Question about the FG algorithm (convex optimization) (Flury 1984)

52 Views Asked by At

I am currently trying to understand the FG algorithm which was presented by Flury in 1984.

You can find here a description of the algorithm : https://www.researchgate.net/publication/248861527_An_Algorithm_for_Simultaneous_Orthogonal_Transformation_of_Several_Positive_Definite_Symmetric_Matrices_to_Nearly_Diagonal_Form

And here the background for the algorithm (on which I have an issue): https://www.jstor.org/stable/2288721?seq=2#metadata_info_tab_contents

Its objective is to find a common othorgonal matrix to make as diagonal as possible several positive definite symmetric (p.d.s) $p \times p$ matrices $A_1,A_2,...,A_g$.

The goal is to minimize $\phi$ defined as:

\begin{equation} \phi(F_1,...,F_g)=\prod_{i=1}^{g}{\left(\frac{|\text{diag}(F_i)|}{|F_i|}\right)^{n_i}} \end{equation} where $F_i=B'A_iB$ for $B$ an orthogonal matrix, diag($F_i$) is the p$\times$p diagonal matrix with the same diagonal components as $F_i$, and $n_i$ are fixed weights.
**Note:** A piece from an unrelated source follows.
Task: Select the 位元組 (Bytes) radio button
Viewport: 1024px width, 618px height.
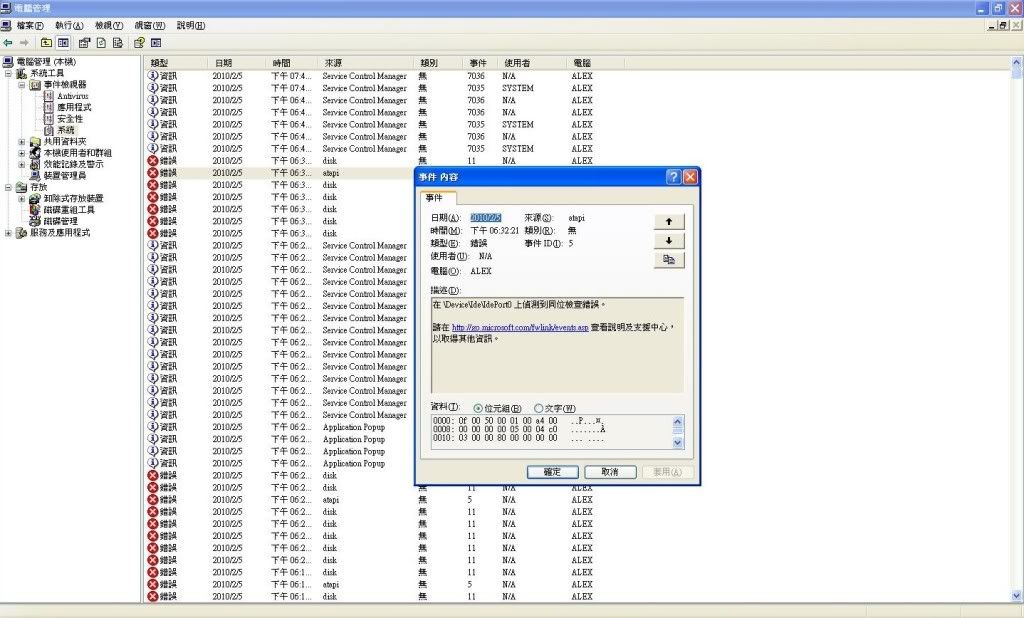Action: (477, 408)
It can be shown (Flury 1983) that the above problem is equivalent to minimizing the following function: \begin{equation} g(\Sigma_1,...,\Sigma_g)=g(B_{1},...,B_p,\lambda_{1,1},...,\lambda_{1,p},...,\lambda_{g,1},...,\lambda_{g,p})=\sum_{i=1}^{g}{n_{i} \left[ \sum_{j=1}^{p}{log\lambda_{i,j}+B_{j}'A_{i} B_{j}/\lambda_{i,j}} \right]} \end{equation} where $B_i$ is the i-th column of an orthogonal matrix, $\lambda_{i,j}$ are stricly positive and $\Sigma_i$ are p.d.s matrices for which we want to find $B$ such that $B'\Sigma_iB=\text{diag}(\lambda_{i,1},...,\lambda_{i,p})$.

Until here I understand the reasoning, my issue comes in the following. To solve the above problem, the author use the Lagrange multipliers method, with the following constraints:

$B_i'B_j=0$ if i$\neq$j

$B_i'B_j=1$ else

I have two problems:

First, for $\Sigma_i$ to be p.d.s the $\lambda_{i,j}$ should be strictly positive, so why is not in the constraints of the Lagrange multiplier methods?

Second, I do not understand why the Lagrange methods leads to a necessary condition, because the constraint $B_i'B_i=1$ is not convex I believe. ( $f: u,v \rightarrow u'v-1$ is not convex). The theorem that I know for Lagragian multipliers on convex functions uses the fact that the constraints are convex.

I know that because we want to minimize a convex function over a convex set (the set of p.s.d functions), then global minimums are found where its gradient is null. But in the case of Lagrange multipliers methods, if we add non convex functions I don't see why this result would hold.

Thank you very much in advance, and of course feel free to ask me if anything is not clear.

1

There are 1 best solutions below

5
On BEST ANSWER

It seems that you confused the Lagrange multiplier method for equality constrained optimization problems, with the Lagrange multiplier method for convex optimization problems.

The former deals with problems in the following form (e.g., see http://en.wikipedia.org/wiki/Lagrange_multiplier): $$\begin{align}\min\;\;\;& f(x)\\ \mathrm{s.t.}\;\;\;& g(x)=0, \end{align}$$ where $f,g$ are continuous functions. This does not require either $f$ or $g$ to be convex, so it is quite general. On the other hand, it only gives you a necessary condition. What you get are just candidates for optimal points.

The latter is used for convex programs with inequality constraints. And under some constraint qualification, the KKT conditions are necessary and sufficient for optimality.